Tikkun - the 24 doors ; Yoram Rosilio 6tet
Musiciens
Andrew Crocker (tp), Jean-Michel Couchet (as, ss), Florent Dupuit (ts, fl, piccolo), Benoît Guenoun (ts, fl), Yoram Rosilio (b), Rafael Koerner (dr)
L'enregistrement comporte une suite "Selikhot" de 7 pièces jouées en continu et une 8e, Amidah.
Selon Yoram Rosilio, cette musique s'inscrit dans une double filiation : le free jazz et la liturgie sépharade, plus exactement celle des juifs du Maghreb.

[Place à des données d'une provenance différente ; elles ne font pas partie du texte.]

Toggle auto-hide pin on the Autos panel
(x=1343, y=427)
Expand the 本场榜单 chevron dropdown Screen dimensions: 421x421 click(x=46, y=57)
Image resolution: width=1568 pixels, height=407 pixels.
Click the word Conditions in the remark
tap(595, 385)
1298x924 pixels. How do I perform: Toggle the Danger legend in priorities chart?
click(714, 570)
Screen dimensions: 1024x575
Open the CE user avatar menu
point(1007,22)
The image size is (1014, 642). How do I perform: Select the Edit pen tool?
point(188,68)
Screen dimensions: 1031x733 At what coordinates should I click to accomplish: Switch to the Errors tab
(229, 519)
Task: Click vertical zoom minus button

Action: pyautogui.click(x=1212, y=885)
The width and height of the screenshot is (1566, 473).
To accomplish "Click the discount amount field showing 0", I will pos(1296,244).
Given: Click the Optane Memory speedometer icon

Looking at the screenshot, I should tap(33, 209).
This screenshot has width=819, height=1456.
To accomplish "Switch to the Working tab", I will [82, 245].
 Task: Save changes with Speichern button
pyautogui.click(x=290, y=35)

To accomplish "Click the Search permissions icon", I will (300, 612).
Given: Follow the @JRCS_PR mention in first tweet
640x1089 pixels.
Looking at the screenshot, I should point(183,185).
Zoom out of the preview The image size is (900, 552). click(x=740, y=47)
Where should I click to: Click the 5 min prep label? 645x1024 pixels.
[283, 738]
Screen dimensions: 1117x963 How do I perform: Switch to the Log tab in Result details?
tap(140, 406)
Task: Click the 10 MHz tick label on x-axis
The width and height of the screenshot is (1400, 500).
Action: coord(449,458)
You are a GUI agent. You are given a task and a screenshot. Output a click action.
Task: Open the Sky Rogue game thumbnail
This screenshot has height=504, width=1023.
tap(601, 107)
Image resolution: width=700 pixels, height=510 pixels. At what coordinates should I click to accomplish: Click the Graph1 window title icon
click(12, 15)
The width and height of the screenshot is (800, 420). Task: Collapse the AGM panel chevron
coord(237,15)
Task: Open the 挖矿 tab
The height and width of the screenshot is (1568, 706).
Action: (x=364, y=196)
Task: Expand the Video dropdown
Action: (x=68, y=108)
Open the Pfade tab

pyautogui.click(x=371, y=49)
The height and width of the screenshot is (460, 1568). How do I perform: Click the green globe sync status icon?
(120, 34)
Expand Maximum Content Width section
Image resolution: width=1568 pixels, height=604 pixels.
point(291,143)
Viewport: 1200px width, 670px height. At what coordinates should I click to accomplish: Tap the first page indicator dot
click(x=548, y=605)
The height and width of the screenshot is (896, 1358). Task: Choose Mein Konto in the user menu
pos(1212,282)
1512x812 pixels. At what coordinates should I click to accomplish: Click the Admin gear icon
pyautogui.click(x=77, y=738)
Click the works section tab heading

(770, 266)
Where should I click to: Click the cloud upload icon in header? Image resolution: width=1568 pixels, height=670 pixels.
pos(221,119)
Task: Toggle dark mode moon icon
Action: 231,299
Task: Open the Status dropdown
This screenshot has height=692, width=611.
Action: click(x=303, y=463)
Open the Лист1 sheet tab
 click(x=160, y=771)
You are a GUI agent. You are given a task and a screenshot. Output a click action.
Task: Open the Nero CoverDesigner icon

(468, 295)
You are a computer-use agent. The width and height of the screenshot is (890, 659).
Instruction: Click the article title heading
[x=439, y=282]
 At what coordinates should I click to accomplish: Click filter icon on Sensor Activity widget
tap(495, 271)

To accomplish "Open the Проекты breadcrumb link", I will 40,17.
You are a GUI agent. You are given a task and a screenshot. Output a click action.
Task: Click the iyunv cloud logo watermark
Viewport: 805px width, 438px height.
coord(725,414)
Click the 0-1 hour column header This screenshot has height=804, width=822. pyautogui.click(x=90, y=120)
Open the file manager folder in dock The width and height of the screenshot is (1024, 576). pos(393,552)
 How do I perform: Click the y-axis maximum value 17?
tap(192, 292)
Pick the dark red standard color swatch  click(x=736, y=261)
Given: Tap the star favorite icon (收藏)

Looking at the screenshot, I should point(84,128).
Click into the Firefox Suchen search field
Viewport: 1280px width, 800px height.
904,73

Après ses explorations assez fantastiques de la musique Gnawa du Maroc (lire chroniques "ARBF & Hmadcha" et " ArBf & HmAdCHA - Live 2013 - Dhöl Le Guedra"), Yoram Rosilio poursuit ainsi cette fouille culturelle de ce qui le constitue.
Le free jazz jaillit effectivement, avec verve, de cette musique mais lors d'une première écoute, j'avais plutôt raté la dimension liturgique. Est-ce d'ailleurs indispensable ?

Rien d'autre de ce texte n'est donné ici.